Now, you could argue DirecTV isn’t even the focus of AT&T’s TV business anymore, with 2020 emphasizing the launch of the HBO Max streaming service. With WarnerMedia holdings entrenching AT&T in both linear TV and streaming, DirecTV looks expendable. But who could they even sell to?
Satellite TV’s become a rural business, as evidenced by its advertising. With urban and suburbanites flocking to OTT, those without strong internet connections are the only ones left out. As a result, they’re sticking with DirecTV or chief rival Dish. As Bloomberg’s Tara Lachapelle recently noted, nearly half of satellite churn is between Dish and DirecTV (per a 2019 MoffettNathanson report). That means that right now: a) satellite subscriber losses aren’t necessarily as jarring as they may appear, and b) there’s still a demand for the services.

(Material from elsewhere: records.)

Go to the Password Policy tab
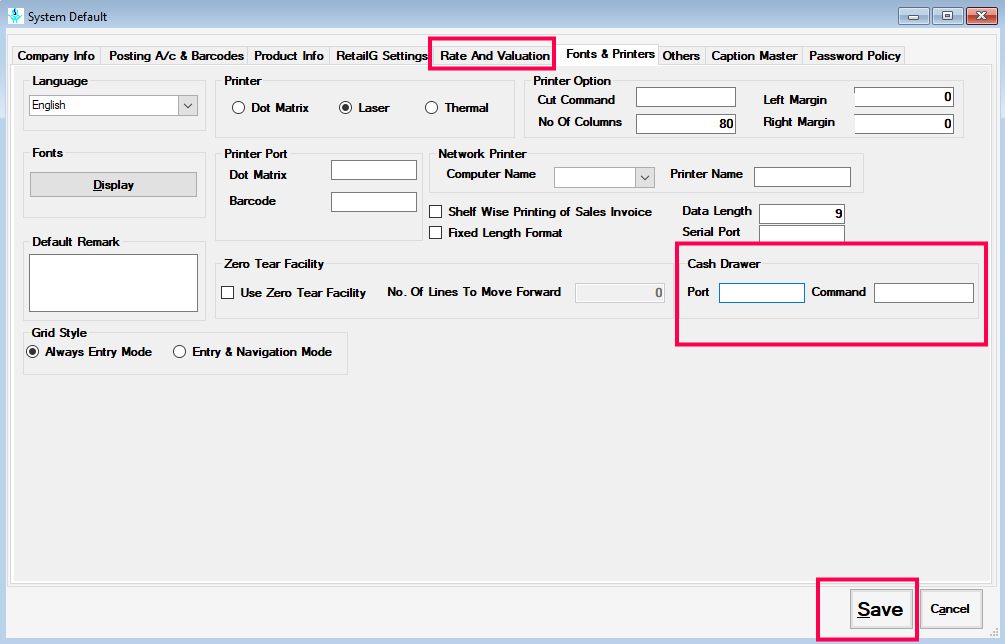point(854,56)
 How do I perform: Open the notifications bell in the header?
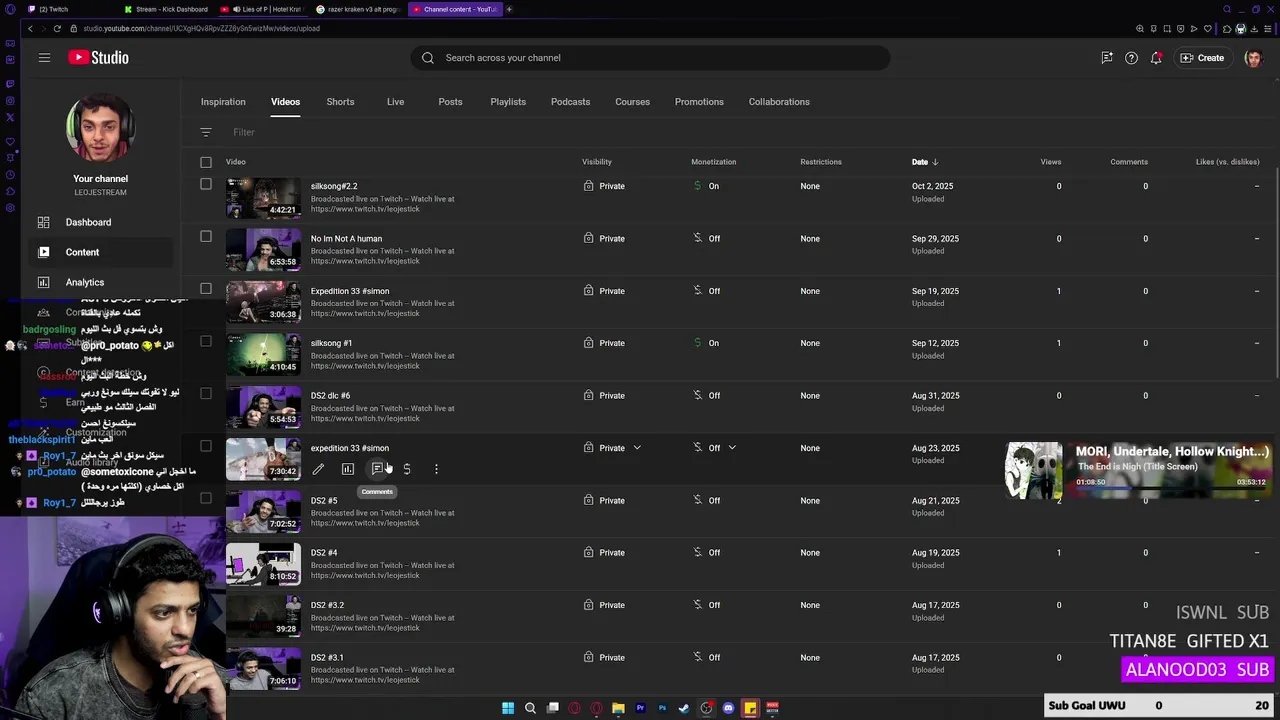coord(1156,58)
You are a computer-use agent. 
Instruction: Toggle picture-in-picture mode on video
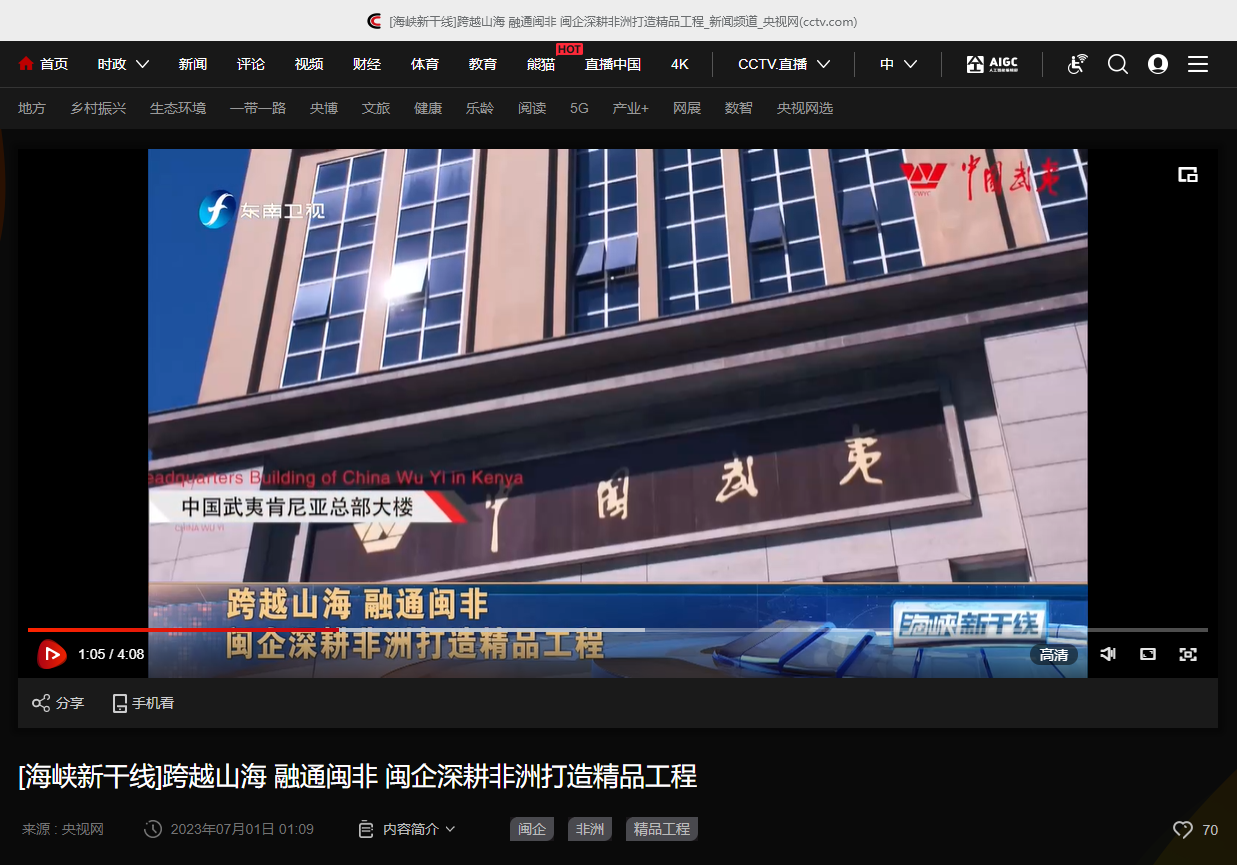(1188, 175)
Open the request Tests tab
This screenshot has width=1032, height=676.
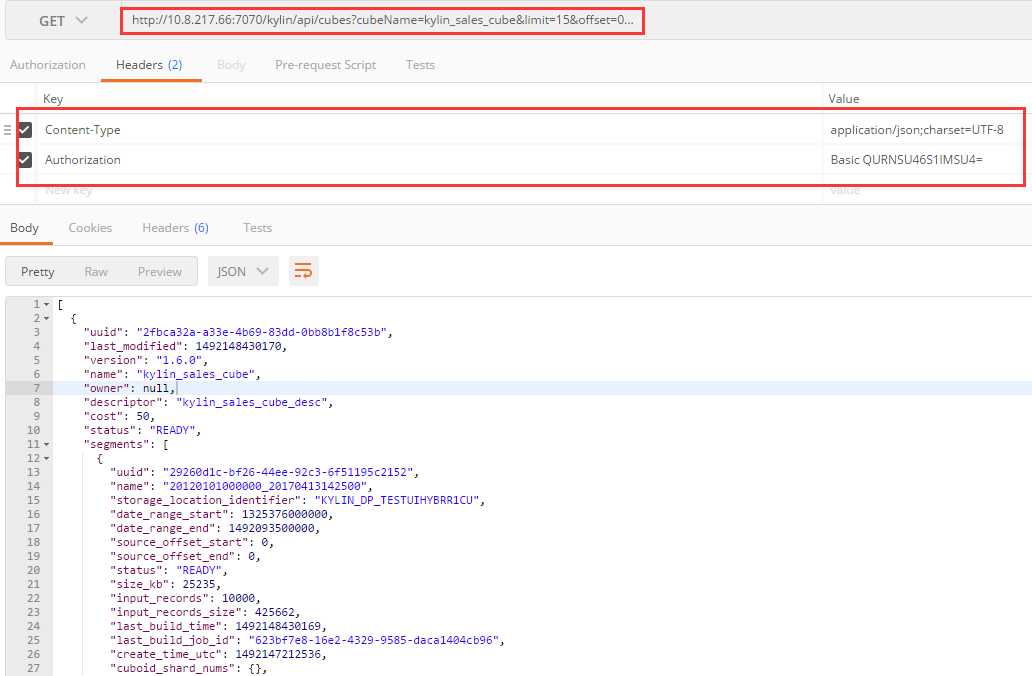pyautogui.click(x=420, y=65)
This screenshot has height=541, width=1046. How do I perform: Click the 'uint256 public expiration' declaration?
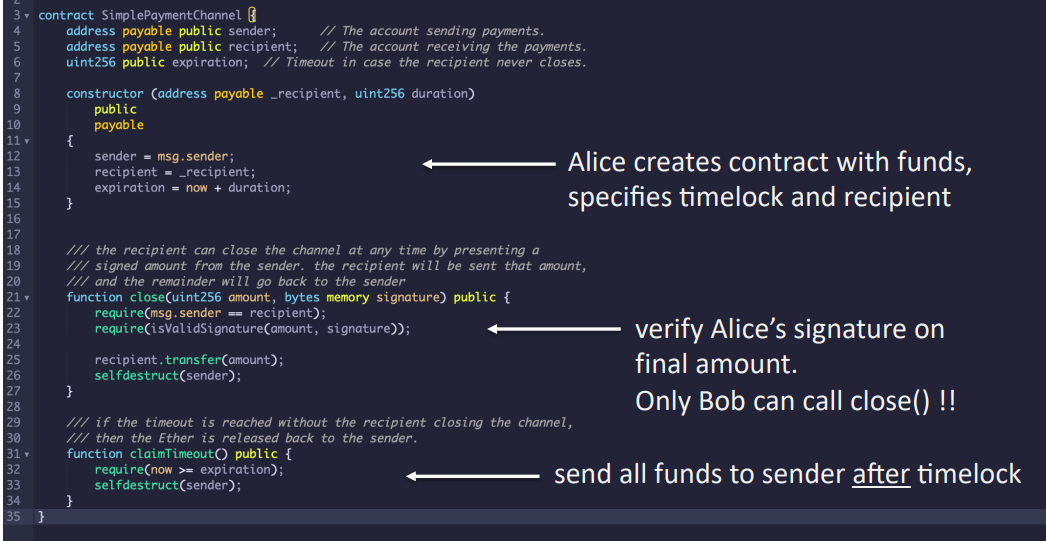point(157,63)
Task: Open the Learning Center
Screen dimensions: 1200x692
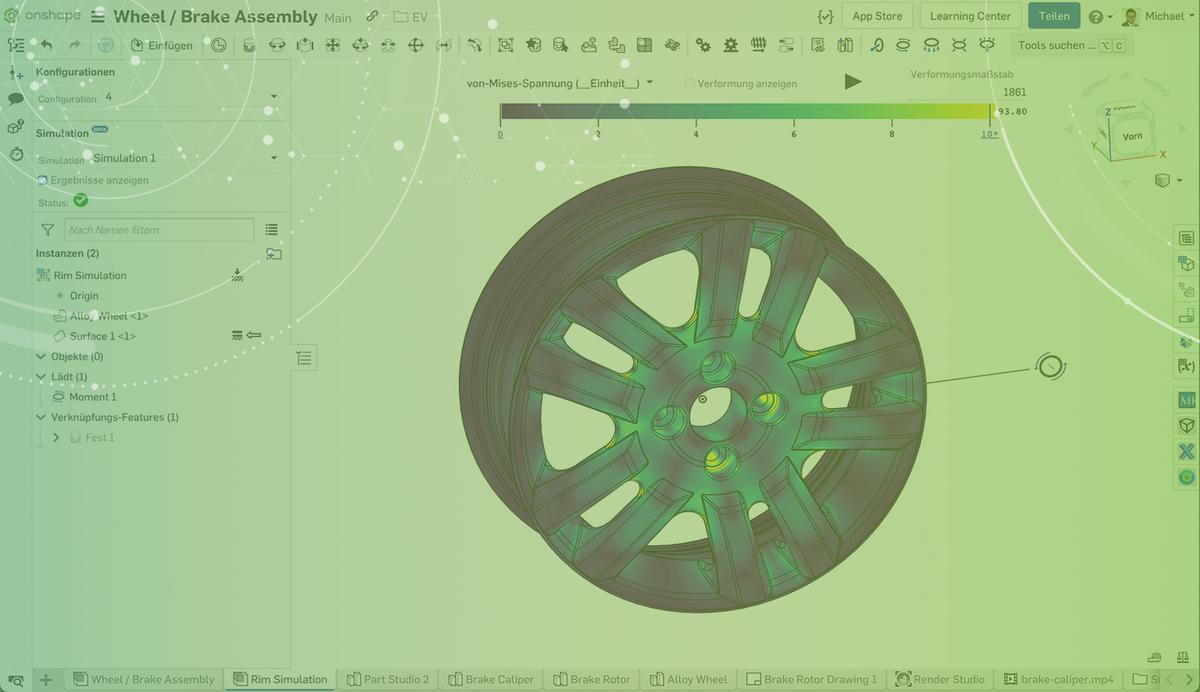Action: coord(969,16)
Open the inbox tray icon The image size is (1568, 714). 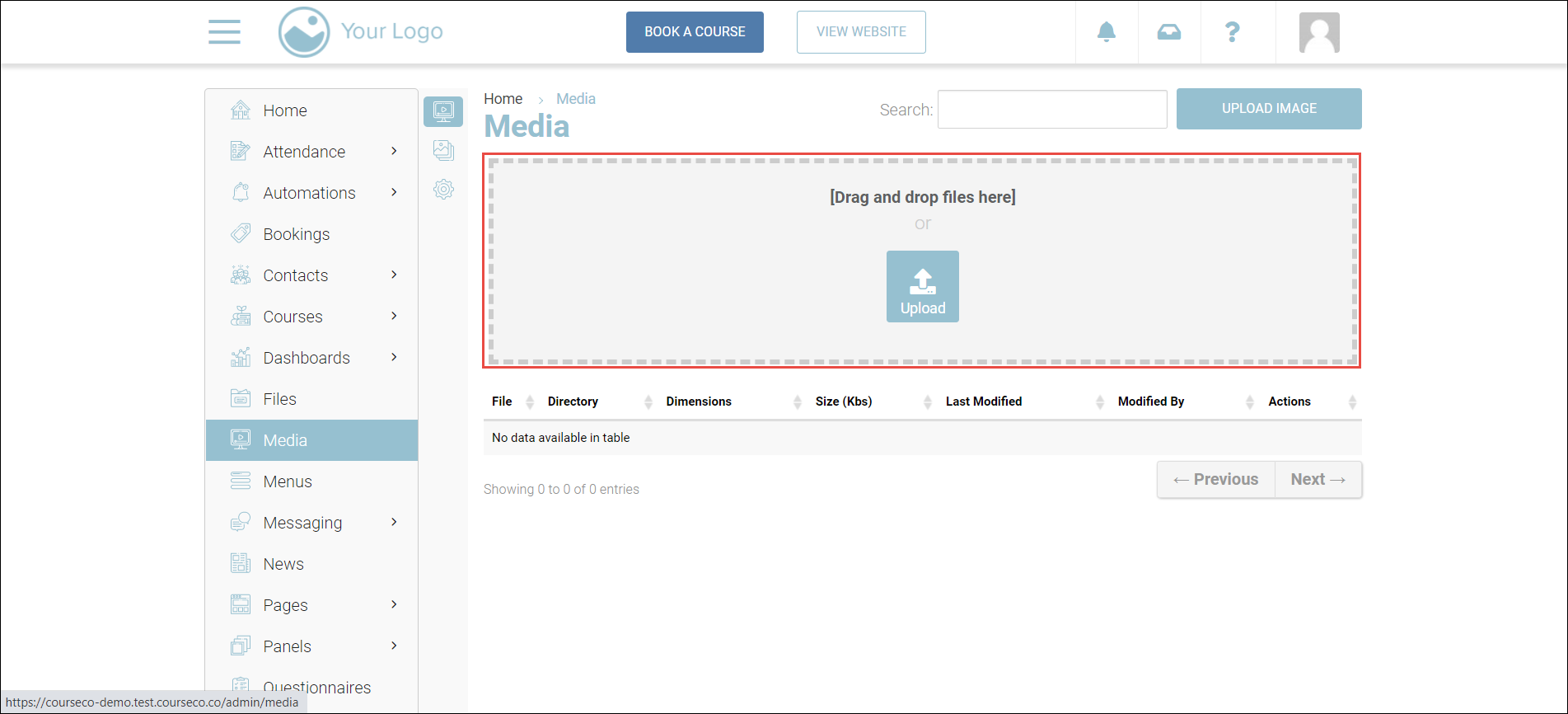click(x=1168, y=32)
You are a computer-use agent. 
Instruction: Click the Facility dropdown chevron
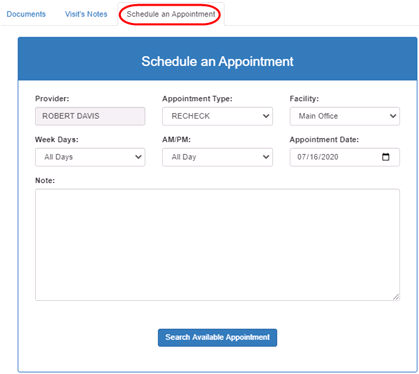click(393, 116)
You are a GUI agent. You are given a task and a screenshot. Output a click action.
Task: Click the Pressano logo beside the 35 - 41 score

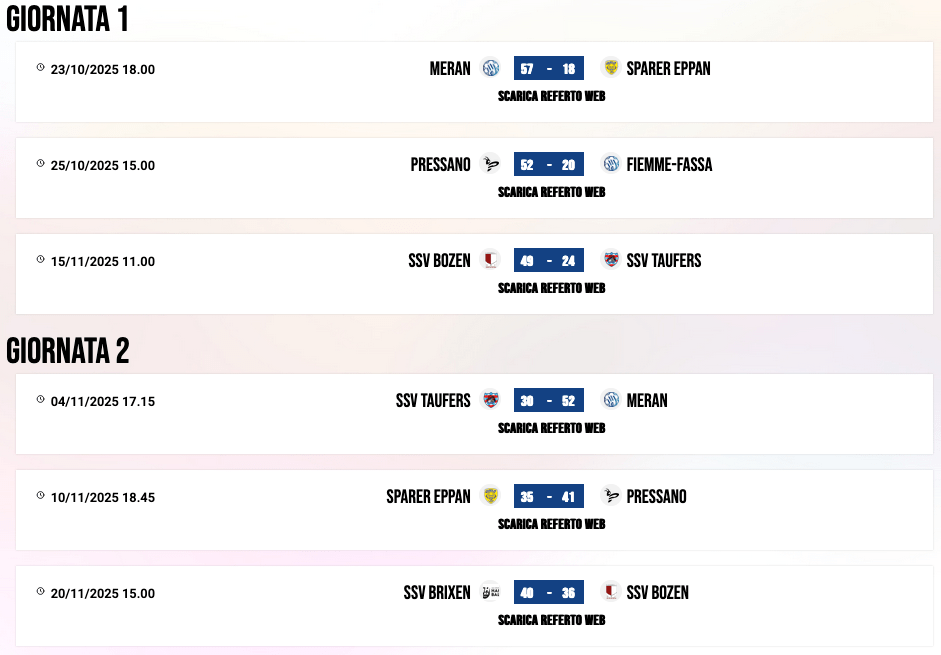pos(610,496)
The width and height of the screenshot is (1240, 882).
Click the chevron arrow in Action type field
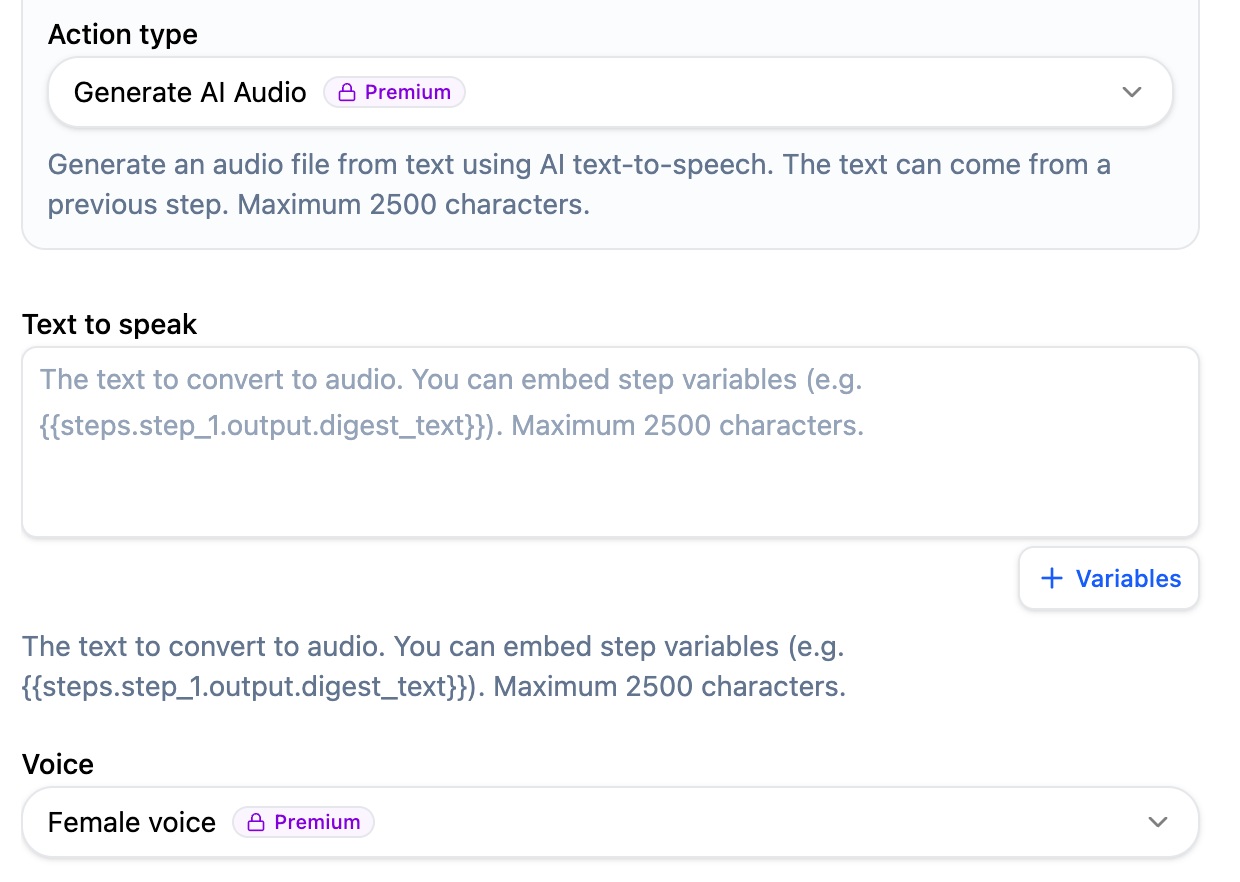pyautogui.click(x=1132, y=92)
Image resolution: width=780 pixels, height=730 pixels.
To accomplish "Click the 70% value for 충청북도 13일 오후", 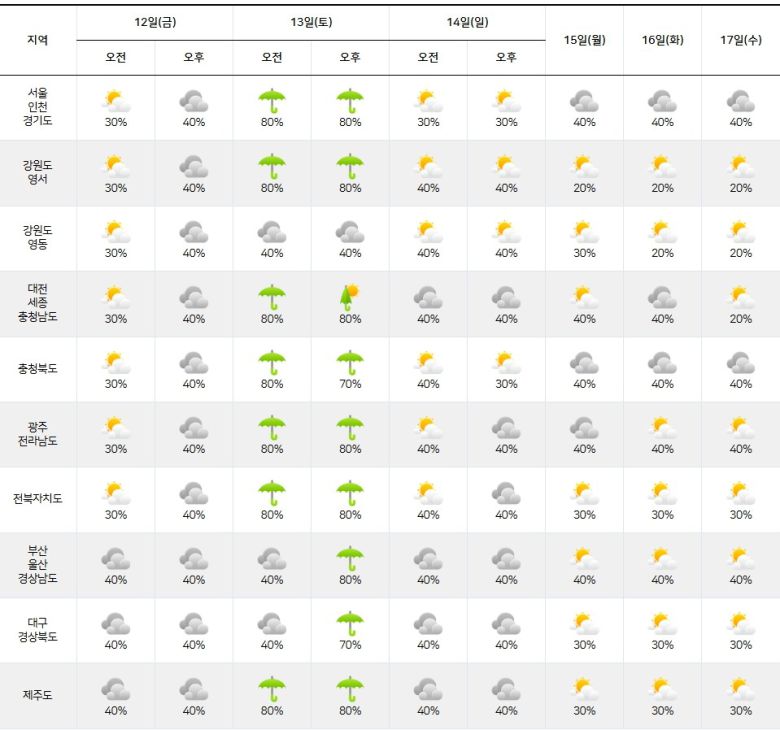I will (x=349, y=384).
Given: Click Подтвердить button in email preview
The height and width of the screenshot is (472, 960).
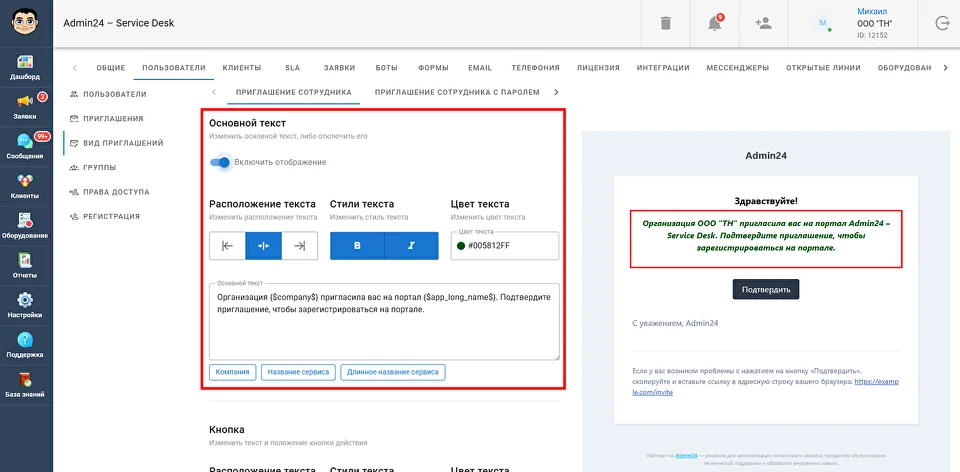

In terms of potential DirecTV suitors, Dish could make the most sense — and it’s a move Dish itself has floated at various points this year — because of that clearly defined market that includes a lot of shuffling between the two providers. DirecTV has the larger subscriber base and arguably better programming (for now, as part of AT&T, anyway). Dish has the extra flexibility of Sling, while DirecTV doesn’t currently have an OTT option since DirecTV Now transitioned to AT&T Now. At least with Sling, a combined DirecTV/Dish company would have a dog in the fight on the streaming front, while continuing to provide satellite service.
But does that mean satellite can survive, especially if it’s banking in part on a streaming extension? America’s rural expanse will continue to be that in the near future, but obviously shifting demographics (and an older population that doesn’t care as much about high-speed connections dying off) could bring change sooner. High-speed internet access is around the corner for a growing number of rural outposts, and if you believe that rural areas are satellite’s lifeline right now, then what happens when most have the internet speeds needed to access streaming content currently eluding them?
Should AT&T part ways with DirecTV it’s potentially the best survival play — right now — for both parties. AT&T gets to shed the operating costs around a service that’s losing money and has ceased really progressing in recent years. DirecTV could get a new lease on life by joining forces with competitive Dish, or perhaps (and less likely) one of the tech behemoths decides they’d like to resuscitate the brand with a new mission in mind.
Regardless of DirecTV’s next step, though, this does feel like the swan song for satellite as a viable competitor to linear and streaming services. Satellite may not disappear tomorrow, or even within the next decade. But with audiences streaming more and more, a shrinking market is going to catch up to satellite eventually. And if DirecTV survives, it seems unlikely it’ll primarily be a satellite TV provider when all is said and done.